After the terrible conditions of the internment camps, the nurses were given as many luxuries as possible. Ordinary foods like Coca-Cola and doughnuts were referred to as “Manna from Heaven” by some of the former prisoners; cookies, ice cream, and movies were luxuries not experienced since 1941. The nurses were promoted one rank and decorated for their valor– each former POW received a Presidential Citation and a Bronze Star with two Oak Clusters, and Lts. Rosemary Hogan, Rita Palmer, Francis Nash, Mary B. Brown Menzie, and Vivian Weissblatt received Purple Hearts for wounds sustained throughout the war.[21] 

Nurses in dress uniform are in lines while two officers address them,

Former ex-POW Army nurses awarded their Bronze Stars and promotions, Feb.20, 1945 (Army Center of Military History) 

Nurses in dress uniform are posing in front of an airplane.

Group of Army nurses preparing to finally return home to the United States, Feb. 20, 1945 (Army Center of Military History) 

The Army nurses returned to the States by late February and the Navy nurses by early March and granted ninety-day leaves of absence. While they were treated as heroes and dogged by the press, many also returned to tragedy. Some, like Cassie, whose mother died of a heart attack three days before her liberation, lost parents and loved ones, others had to deal with the loss of a POW fiance or husband. For many of these women, they faced trauma after their ordeals. Eleanor Garen, exhausted by the press and personal attention and likely suffering from trauma, isolated herself and refused to leave her house in South Bend. “I was not used to this freedom… I felt lost,” she later said.[22] 
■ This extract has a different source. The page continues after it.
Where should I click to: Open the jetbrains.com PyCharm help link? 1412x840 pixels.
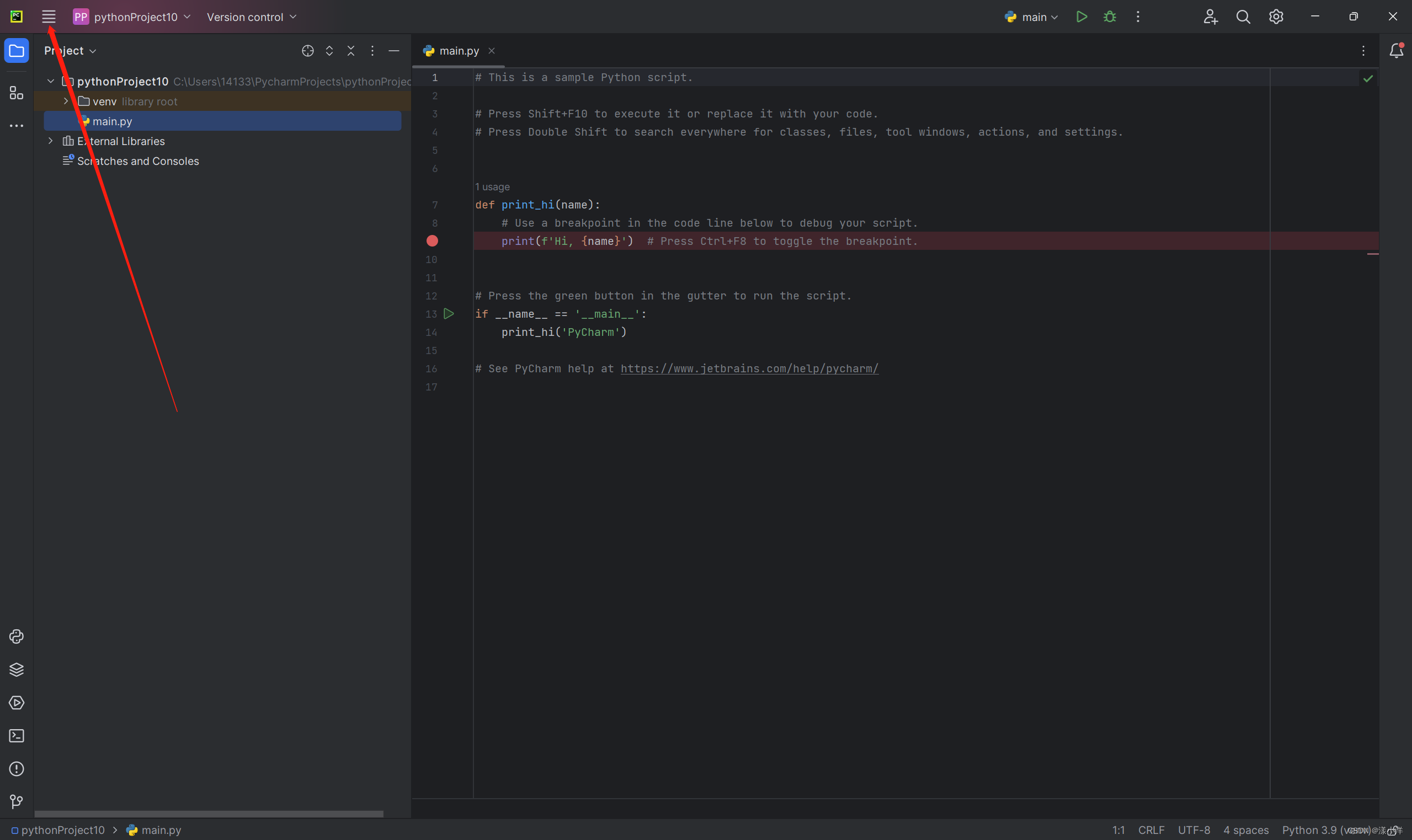click(x=749, y=368)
After their leave, the former POWs reported to redistribution centers across America to choose their reassignment. These centers mostly tested and reclassified troops from the European and Mediterranean Theatres for either discharge or reassignment, usually to the Far East in preparation for the impending invasion of Japan. The former POWs were not considered for deployment back in the Pacific but largely given preference for their assignments. Many picked hospitals in the South because they were used to the hot and humid weather, others were assigned to bond tours to raise money for the war effort or recruit for the Army Nurse Corps.[23] 

Photo of several rescued nurses speaking to Vice Admiral Kinkaid

Navy nurses rescued from Los Baños, March 1945. Chief Nurse Laura Cobb (left, with glasses), speaking with Vice Admiral Thomas Kinkaid (Wikimedia Commons) 

As the war wound down, some of the nurses were eager to return to civilian life. However, Madeline Ullom and sixteen other Army nurses decided to remain in the military. One of these was Ruby Bradley, who continued serving until 1963.[24] Her post-war career and the post-war lives of the other military nurses will be described in a future article.